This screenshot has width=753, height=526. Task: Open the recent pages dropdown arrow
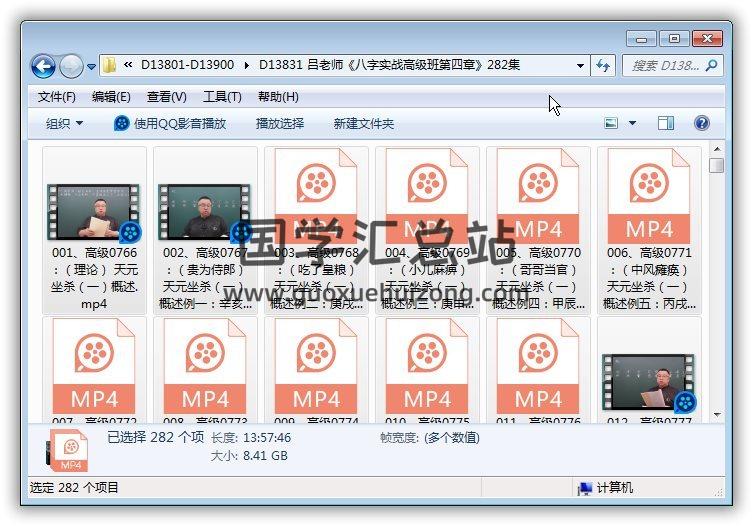[91, 67]
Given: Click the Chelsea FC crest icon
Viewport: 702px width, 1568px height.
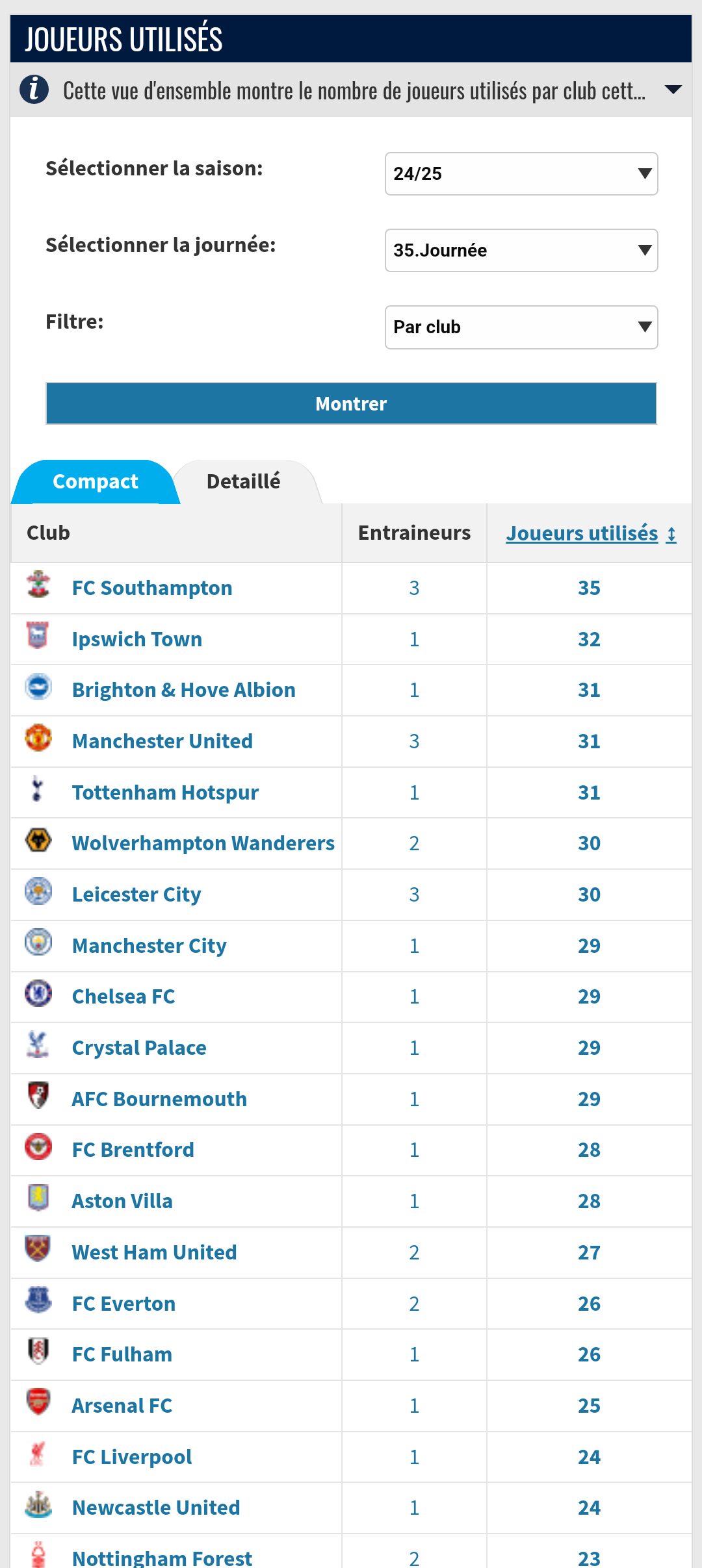Looking at the screenshot, I should click(x=38, y=993).
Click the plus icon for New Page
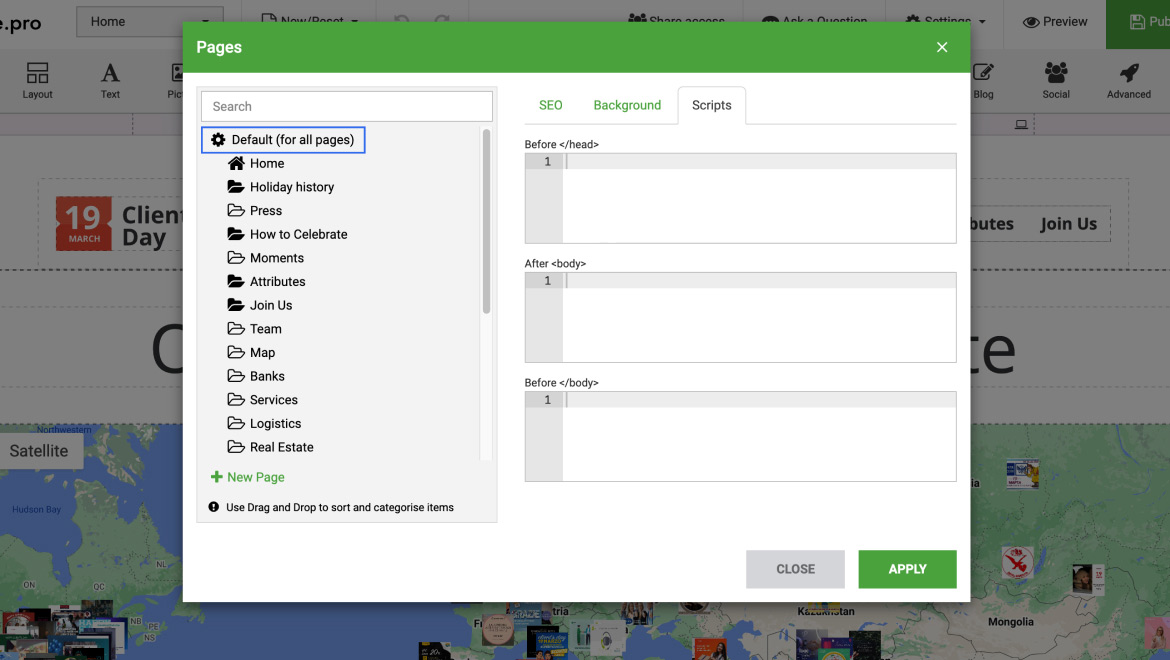 [216, 477]
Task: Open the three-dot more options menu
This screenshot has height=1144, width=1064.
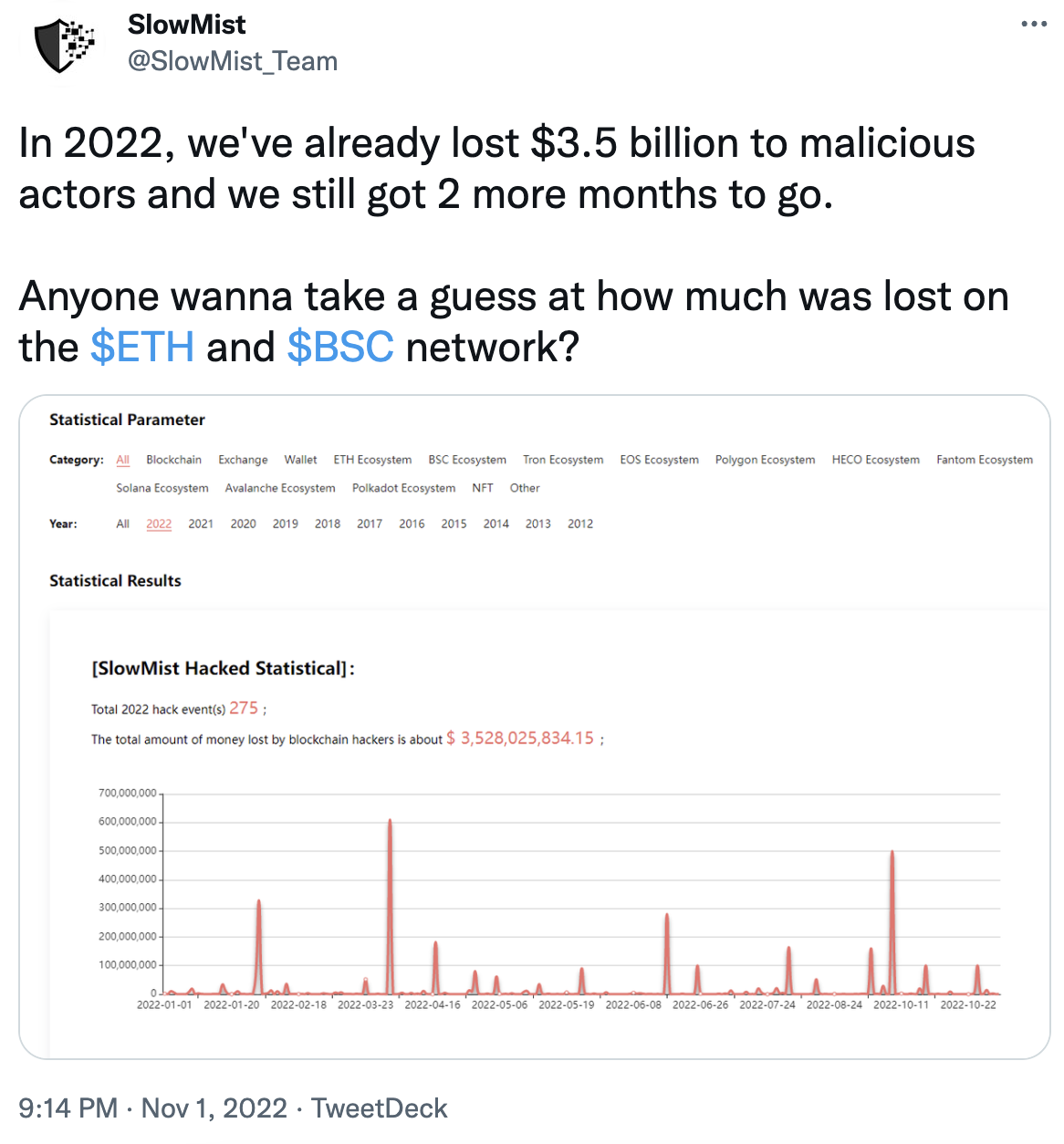Action: tap(1033, 25)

Task brief: Transcribe all data precisely. Pictures are not copied.

Task answer:
This screenshot has width=753, height=526. Task: Open the recent pages dropdown arrow
[91, 67]
Given: Click the Chelsea FC crest icon
Viewport: 702px width, 1568px height.
Looking at the screenshot, I should click(x=38, y=993).
Click the plus icon for New Page
 [216, 477]
Task: Open the three-dot more options menu
This screenshot has height=1144, width=1064.
Action: tap(1033, 25)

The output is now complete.